Nearly 75% of the companies Third Rock will build are likely to be based on products that the partners develop internally — the others being companies working on the R&D for new devices and drugs.
“They’re going to be working with hospitals; and working with tech transfers to find potential companies to invest in,” a company spokeswoman said.
The firm has said it wants to be in a place where it can easily pour $30 million, into a single company.
Third Rock Ventures’ partners are: Mark Levin, founder and former CEO of Millennium, and Kevin Starr, a board member of several biotech companies and former COO/CFO of Millennium; Robert Tepper, MD, a biotech entrepreneur and previous head of R&D and CSO of Millennium; Lou Tartaglia, PhD, a leader in the field of obesity and author of more than 50 scientific publications; Nick Leschly, a business development and marketing biotech executive; and Anne-Mari Paster, previously CFO of MPM Capital.

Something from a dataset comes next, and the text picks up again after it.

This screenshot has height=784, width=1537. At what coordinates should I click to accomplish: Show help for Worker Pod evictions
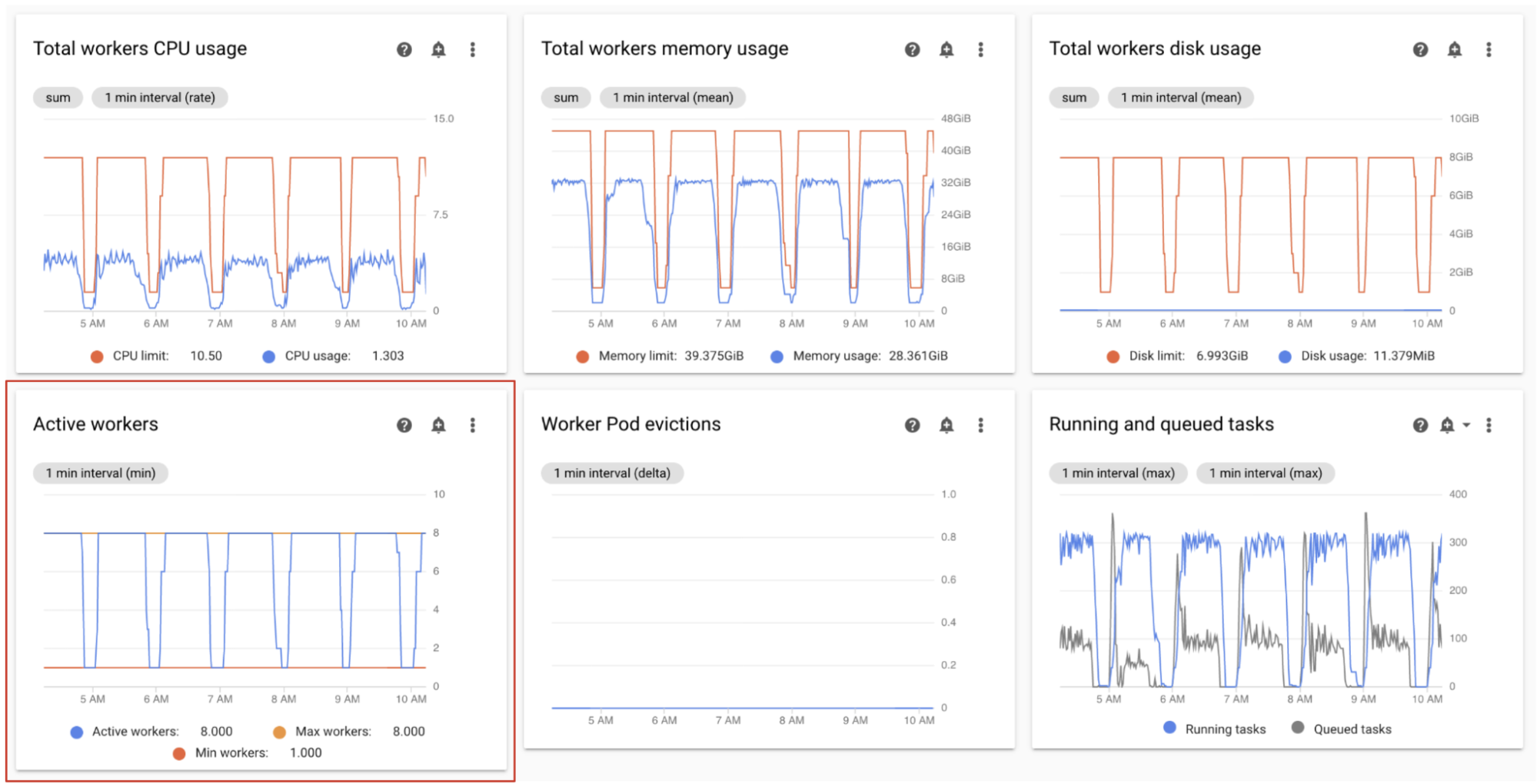tap(912, 425)
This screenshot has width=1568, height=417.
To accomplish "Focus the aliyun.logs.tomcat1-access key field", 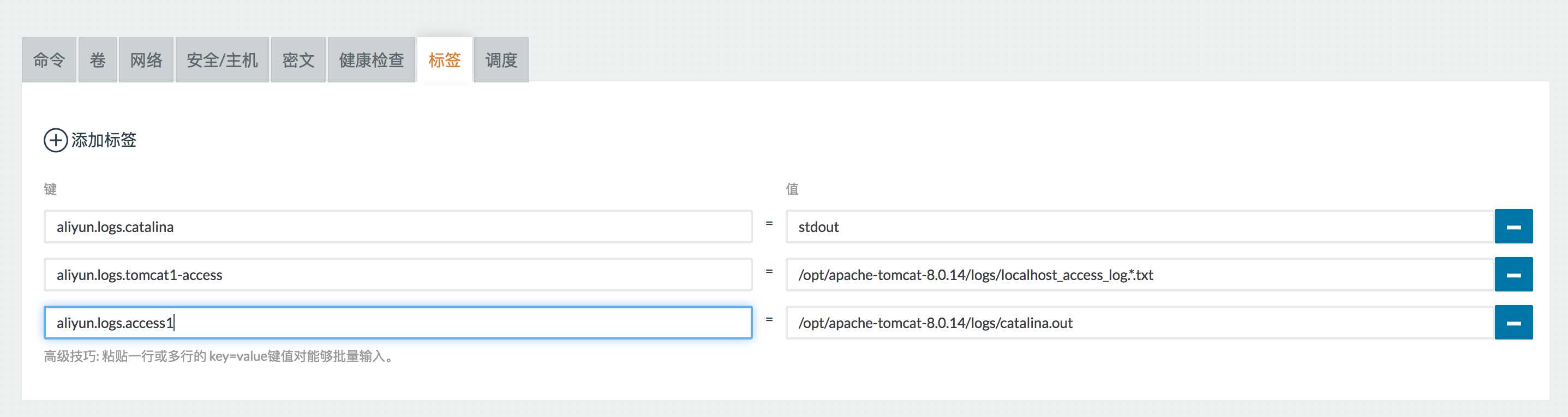I will pos(398,275).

In other financing activity:
Tyco International (Pembroke, Bermuda) reported that its board has authorized a new program to purchase up to $1 billion of the company’s common stock. The company expects to repurchase shares from time to time based on market conditions.
The company also said that its board has approved an increase in the company’s quarterly dividend to 15 cents a share for 1Q08. The new quarterly dividend is a 36% increase above the quarterly dividend of about 11 cents that the company previously indicated it expected to pay, following the separation of Tyco into three public companies; (MDD, July 6, 2007).
The 15-cent dividend for the first quarter will be payable on Nov. 1, 2007, to shareholders on Oct. 1, 2007.
Covidien (Mansfield, Massachusetts), formerly known as Tyco Healthcare (Mansfield, Massachusetts), and Tyco Electronics (Berwyn, Pennsylvania) officially were spun off from the conglomerate nearly two months ago. The companies are now three separate entities.
Ed Breen, CEO and chairman of Tyco International, said, “The increase in our quarterly dividend and the initiation of a new share repurchase program reflect the strength of our cash flow and our confidence in Tyco’s future. With the separation behind us, this is the appropriate time for us to make these moves.”
But the transition period could involve the potential for Tyco International and its former component companies to fight litigation by the trustee of its bonds, the Bank of New York and a group of bondholders who are saying the company is breaking the terms and conditions of the debt by not offering to buy back the debt at what they argue is full value.
These are the claims of a lawsuit filed against the company in the U.S. District Court of the Southern District of New York (MDD, June 18, 2007).
Earlier this year, the company reported that it had inked a $3 billion agreement to settle the majority of the class action suits over the company’s stock values as the company attempted to right itself in the wake of mismanagement during the watch of CEO Dennis Kozlowski (MDD, May 16, 2007).
Kozlowoski and ex-chief Mark Swartz were convicted in 2005 of defrauding Tyco of more than $150 million by theft and stock manipulation (MDD, June 25, 2005).